Using the data above, this would render two red monkeys at X=0 and X=1, and two green monkeys at X=2 and X=3.

ext.vertexAttribDivisorANGLE(offsetLocation, 2);
ext.vertexAttribDivisorANGLE(colorLocation, 1);

This, on the other hand, would render a green and red monkey at X=0 and a blue and white monkey at X=1.

(To be honest, I don't see much real-world use for divisors other than 0 and 1, but it's nice to know what they do.)

drawElementsInstancedANGLE (and drawArraysInstancedANGLE) are straightforward replacements for their non-instanced counterparts drawElements and drawArrays, the only difference being that each takes the number of instances to render as an additional argument.

Pretty simple, right? When used correctly this can lead to better performance and less code, both noble goals.

And now for a quick confession: The demo I created is actually a pretty terrible example of this API. On most systems I've tested it on using hardware instancing (that is, using the extension) either yields the same performance as the software instancing (using a for loop) or only provides 2-3 extra FPS. That's because this scene isn't really draw-call bound, and so instancing doesn't have much opportunity to speed it up.

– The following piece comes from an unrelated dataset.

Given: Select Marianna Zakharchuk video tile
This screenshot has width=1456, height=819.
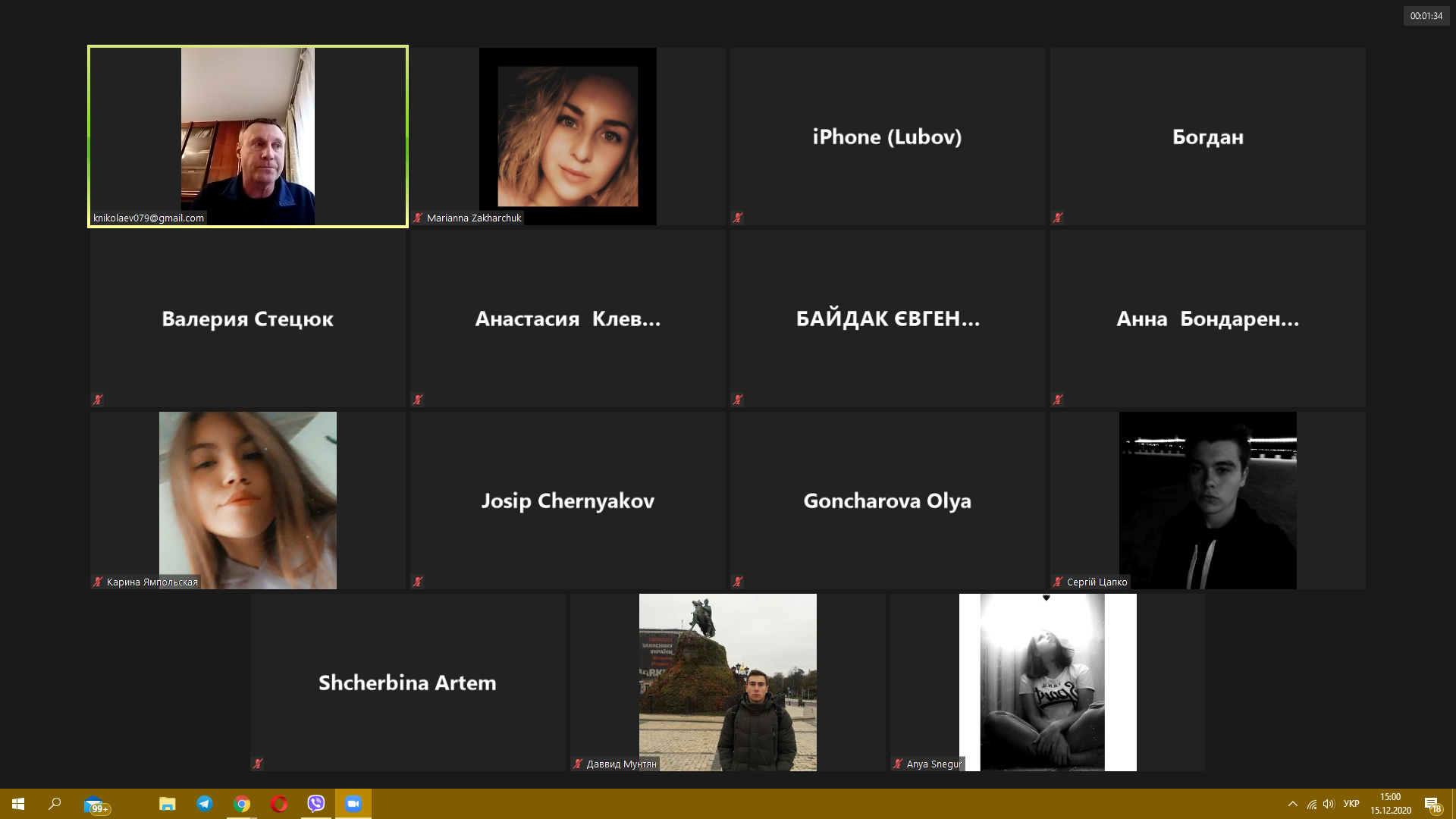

As with anything in graphics, you shouldn't just blindly throw this API at everything you can but instead measure what the bottlenecks actually are. If you are fill-rate bound or vertex-bound then instancing won't solve your problems. But if your seeing your app get hung up on making lots of draw calls while your GPU spins it's wheels waiting for Javascript to catch up, this is the API for you!